Raul en asamblea NacDiscurso do primeiro-secretário do Comitê Central do Partido Comunista de Cuba e presidente dos Conselhos de Estado e de Ministros, general-de-exército Raúl Castro Ruz, no encerramento do 5º Período Ordinário de Sessões da Oitava Legislatura, da Assembleia Nacional Poder Popular, no Palácio das Convenções, no dia 15 de julho de 2015, “Ano 57 da Revolução”.

Companheiras e companheiros:

NOS últimos meses temos sido testemunhas de vários eventos de grande importância para o país, dos quais vocês e nosso povo têm sido devidamente informados.

Como é costumeiro, os deputados receberam nestes dias abundância de informações sobre o desempenho da economia no primeiro semestre e as estimativas para o final do ano.

Certamente, conseguiu ser invertida a tendência à desaceleração no crescimento do Produto Interno Bruto — conhecido pela siglas PIB — registrada em anos recentes. Até 30 de junho, o PIB cresceu 4,7% e estimamos que no final do ano ficará em torno de 4%. E isso é muito bom, considerando que no ano passado cresceu apenas 1%; no entanto, para alcançar este 4% esperado, é preciso muito trabalho e muita disciplina, especialmente na ordem econômica, como afirmou o ministro da Economia, Marino Murillo.

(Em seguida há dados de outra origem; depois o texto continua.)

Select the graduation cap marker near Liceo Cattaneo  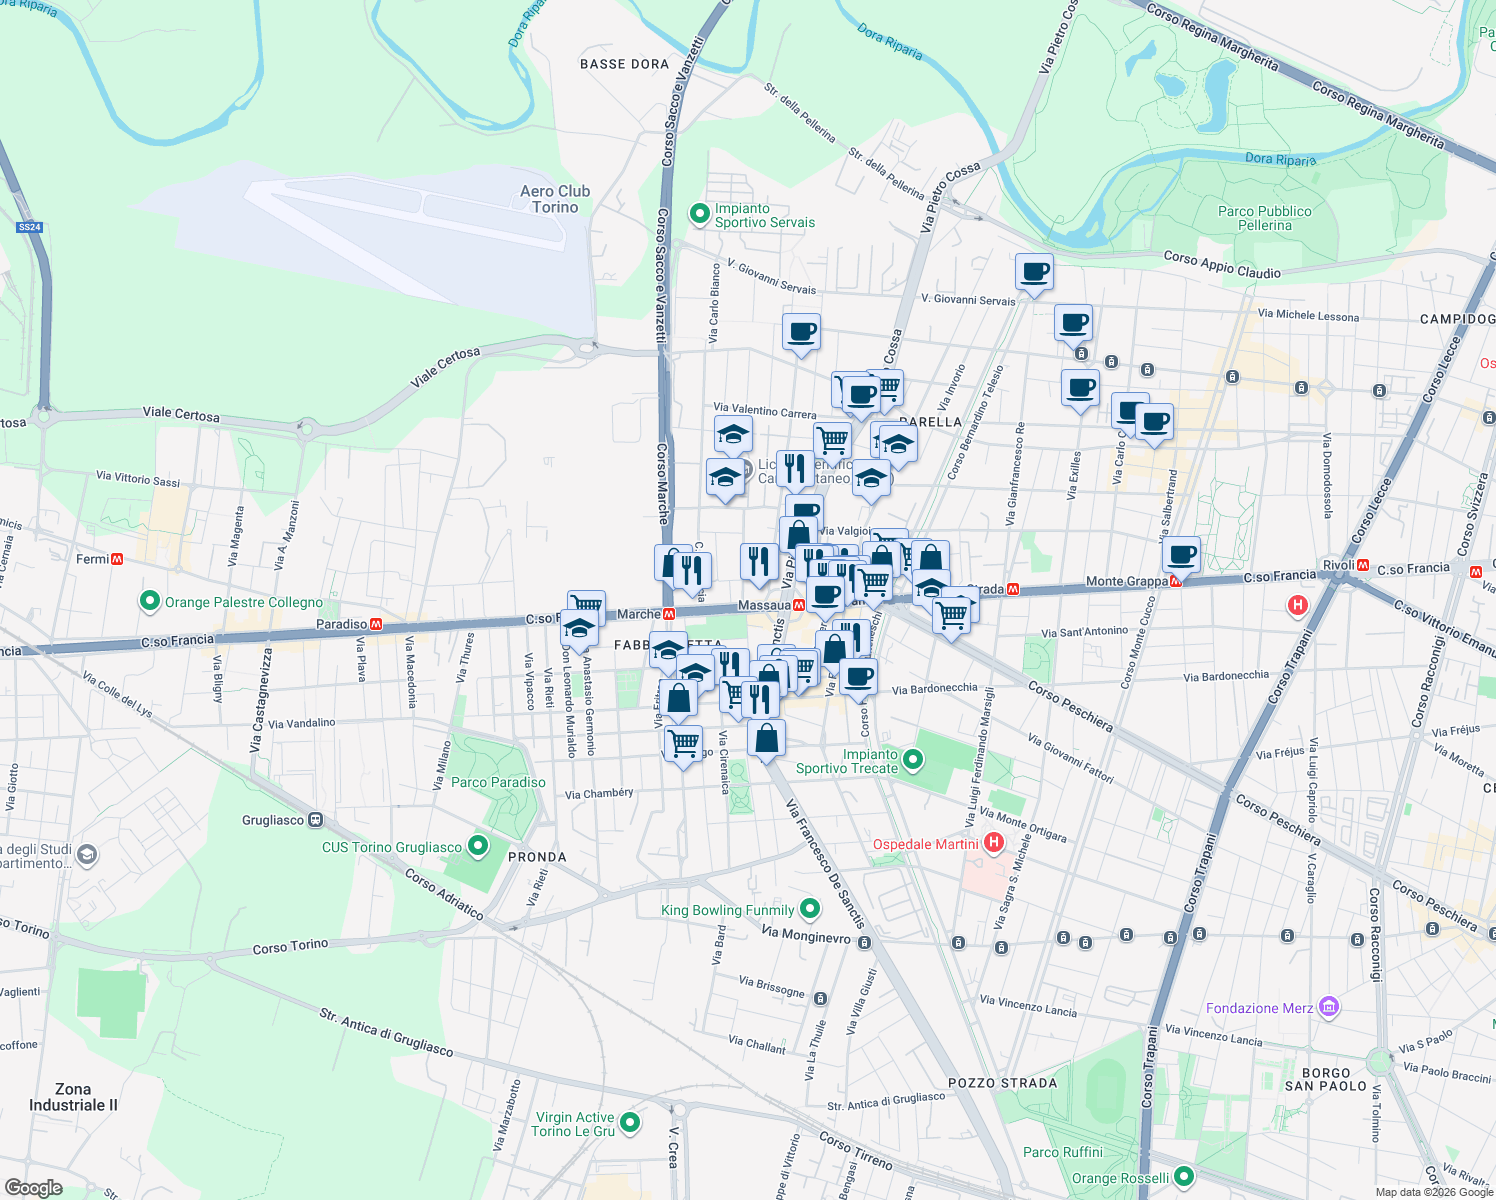pyautogui.click(x=726, y=480)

Apesar de diversos descumprimentos, cresceu a produção das indústrias açucareira e de manufatura, bem como a construção, o comércio, o turismo e a produção agrícola, embora este último esteja sofrendo os efeitos da grave seca que se manifesta em todo o território nacional.

Devo salientar, a este respeito, a necessidade de uma utilização mais racional deste recurso vital, como se referiram vários companheiros. No fechamento do mês de junho o volume de água nos reservatórios era de apenas 38% da capacidade existente — hoje é de 36,1% de acordo com o informado pela presidente do Instituto dos Recursos Hidráulicos, Inés Maria Chapman — apresentando-se a pior situação nas províncias de Guantánamo, Santiago de Cuba, Granma, Las Tunas, Ciego de Ávila, Sancti Spiritus Pinar del Río.

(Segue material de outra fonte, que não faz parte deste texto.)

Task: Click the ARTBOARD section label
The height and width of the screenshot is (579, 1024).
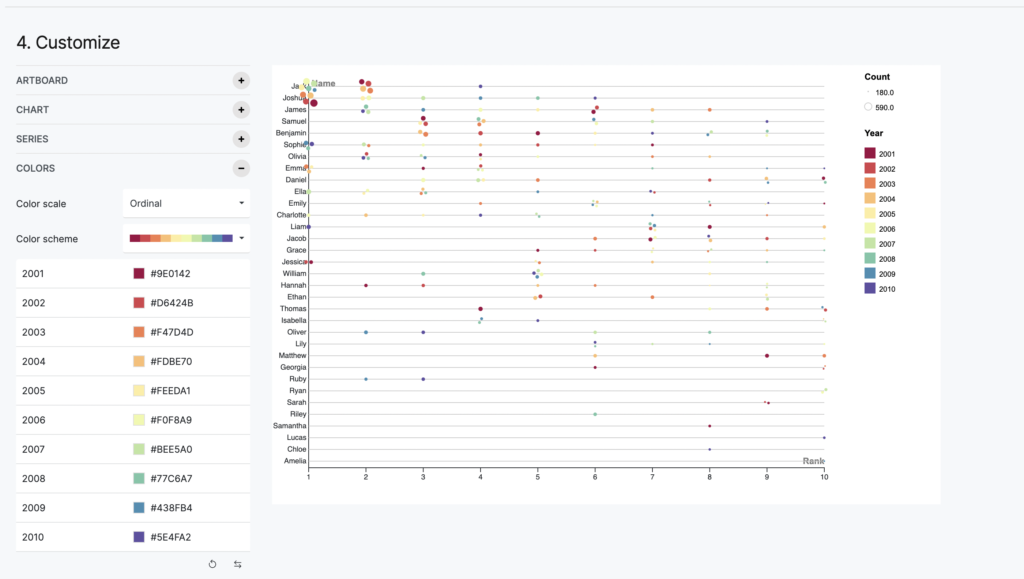Action: [42, 80]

Uma das maiores insatisfações na execução do plano é no setor dos transportes, o que tem causado dificuldades no desempenho da economia, devido a deficiências organizacionais e baixa disponibilidade técnica no sistema de transporte ferroviário e automotor, associado à falta de peças de reposição e problemas de manutenção e reparações. Esta situação também se agravou com a chegada tardia de equipamentos ao país previstos no plano do ano passado e deste, a maioria dos quais deve chegar no que resta de 2015.

A isso se acrescenta a decisão tomada na última reunião do Conselho de Ministros de fornecer meios de transporte e equipamentos de construção da Reserva do Estado, bem como antecipar a contratação de equipamentos inicialmente considerados no plano de 2016.

Durante o primeiro semestre temos enfrentado graves dificuldades financeiras externas; no entanto, o país continua cumprindo rigorosamente suas obrigações de pagamento para com os credores e fornecedores estrangeiros, prática que favorece a restauração gradual da credibilidade da economia nacional, apesar do bloqueio norte-americano continuar em pleno vigor.

Em meio a essas dificuldades, se conseguiu preservar os serviços sociais à população — questão que nunca descuidaremos — e prova disso é que podemos dizer que melhorou substancialmente a situação epidemiológica do país.

Por outro lado, mantém-se a estabilidade monetária e financeira. A inflação, em geral, está contida nos níveis esperados, entre 3% e 5%, embora não possamos ignorar a preocupação da população pelos altos preços dos produtos agrícolas, que cresceram mais do que o salário médio.

Vocês puderam apreciar, ao contrário de sessões anteriores da Assembleia Nacional, que desta vez não foi incluída a informação sobre o estado de implementação das Diretrizes da Política Econômica e Social, aprovadas pelo 6º Congresso do Partido, considerando que temos achado oportuno concentrarmo-nos na elaboração do projeto do relatório sobre o assunto, que será apresentado ao 7º Congresso, em abril de 2016, tal e como foi convocado pela Reunião Plenária do Comitê Central do Partido, efetuada em 14 de julho.

No entanto, vou descrever brevemente as principais tarefas realizadas no interesse da atualizando nosso modelo econômico e social. Entre eles está o desenvolvimento da conceituação teórica do socialismo em Cuba e as linhas e setores estratégicos que compõem o programa de desenvolvimento econômico e social até 2030. Os dois documentos fazem parte dos temas que serão discutidos no próximo Congresso do Partido.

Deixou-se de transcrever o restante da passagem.